_Text excerpt_:
Monday, August 26, 2013

on finding meaning

Today is a story of my journey toward a more positive outlook. Being positive isn't something that comes naturally to me – I have had to work at it. And though I do work at it, I didn't exactly say to myself one day, “you are going to be positive.” Rather, it happened organically, as an outcome of a very low time. There is nothing simple about re-shaping your world view, and yet at the same time it is incredibly simple – somewhere along the line, I just made a choice to make the best of things.

For those of you who don’t know me well, the beginning of 2013 was pretty tough. Within two months’ time, we had 3 deaths in the family – Justin’s father, my grandmother, and a miscarriage of our first pregnancy. During that time, I was really in a bad place. I found out I was pregnant the same weekend Justin’s father, Doug, passed away and I began to think of the baby as a special gift from him. I thought it was a way for Doug’s spirit to live on and that it was meant to provide happiness at a time of great difficulty for my husband and I. Placing this higher purpose on our unborn child and then losing that child unexpectedly, made me question everything – from life’s purpose to the existence of God to my own life and what I was meant to be and do and become. I began having nightmares – really disturbing and traumatic nightmares – of being trapped or helpless; watching babies die; watching my husband die; being stalked, chased, murdered – and waking up screaming. The dreams were vivid and I had a hard time shaking the images for days after.

_Tasks for this exercise_:
(A) Answer these questions using the blog post "on finding meaning":
(i) What was the name of Justin's father?
(ii) What three deaths did the family have at the beginning of 2013?
(iii) According to the author, how did the more positive outlook come about?
(B) Write the next few paragraphs of the blog post about finding meaning, picking up after its last sentence.
The listing isn't needed for any of this work.

_The data_:
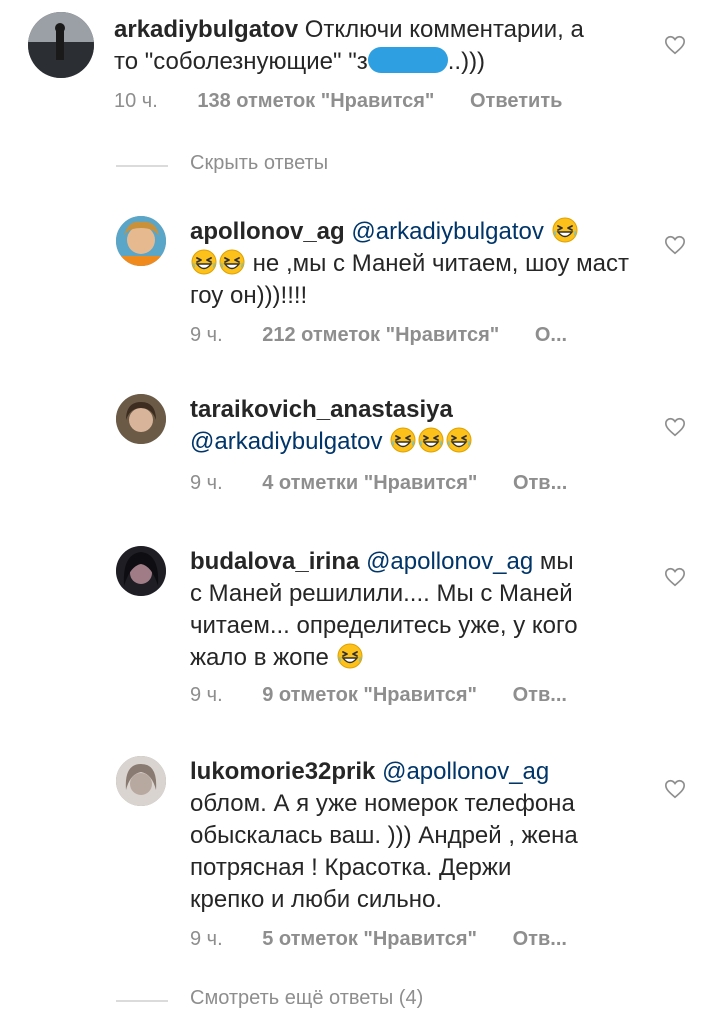  Describe the element at coordinates (382, 594) in the screenshot. I see `comment-body-2: с Маней решилили.... Мы с Маней` at that location.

_Solved tasks_:
(A)
(i) Doug.
(ii) Justin's father, the author's grandmother, and a miscarriage of the couple's first pregnancy.
(iii) It happened organically, as an outcome of a very low time.

(B)
 My parents were taking a long weekend trip to Edisto Beach with family friends and I decided I needed time to properly grieve and clear my head, so I joined them. But it poured buckets of rain and the wind was so strong on the beach that you couldn't walk a few steps without the sand stinging your face. As I tried to make the best of the situation, we had another crisis. My mom had been trying to reach my grandmother for a full day and she wasn't answering her phone. We called the police to check on her and as we anxiously awaited their call, I went upstairs and stared at the ceiling, silently willing the universe to give me a break. They say God only gives you what you can handle, right? Well, I don’t know if I believe in God, but I certainly believed I couldn't handle any more. My mother’s cell phone rang and I heard muffled voices and headed down the stairs. I remember standing on the steps of that beach condo, already so lost and empty, and seeing my mother, crying into my father’s chest. I fell apart into sobs. My grandmother had passed away – two days prior, they thought – and I felt utterly broken.

I have been through some grim times that have challenged my spirit, but I don’t think I’d ever felt as abandoned and dejected as in that moment. I couldn't understand why this was happening. There seemed to be no light ahead but I had no choice but to go on. My husband needed me. My family needed me. I numbed myself to the hurt and stopped trying to find meaning and purpose – instead, just trying to get through day by day, hour by hour, minute by minute. I forced myself to find joy wherever I could – simply because the alternative was sinking into complete despair. It wasn't easy.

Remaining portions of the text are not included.